▸ **DATA TO PROCESS**:
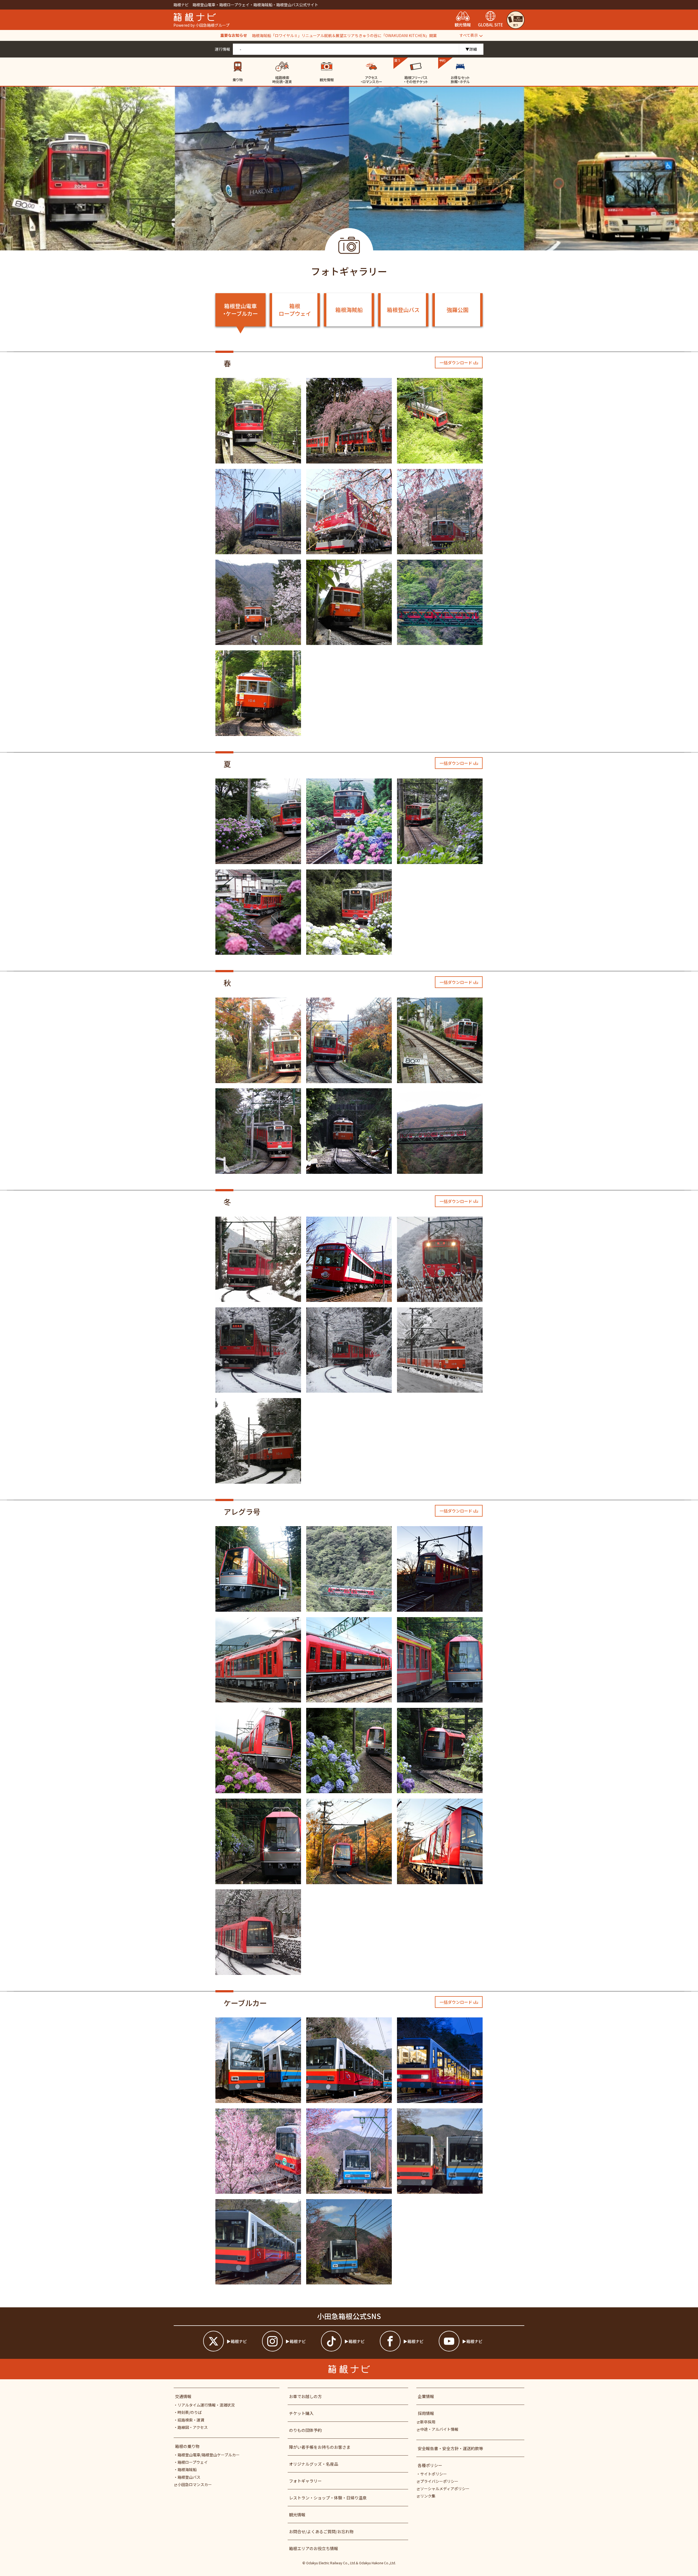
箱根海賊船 (349, 310)
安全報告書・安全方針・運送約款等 (450, 2448)
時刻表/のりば (189, 2412)
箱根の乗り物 (187, 2446)
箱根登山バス (403, 310)
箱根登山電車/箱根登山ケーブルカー (208, 2454)
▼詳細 (471, 49)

▸ **WORK INSTRUCTIONS**:
Would you reproduce the lines above exactly, without carrying over the pictures?

▸ **RESULT OF THE TASK**:
箱根海賊船 (349, 310)
安全報告書・安全方針・運送約款等 (450, 2448)
時刻表/のりば (189, 2412)
箱根の乗り物 (187, 2446)
箱根登山バス (403, 310)
箱根登山電車/箱根登山ケーブルカー (208, 2454)
▼詳細 (471, 49)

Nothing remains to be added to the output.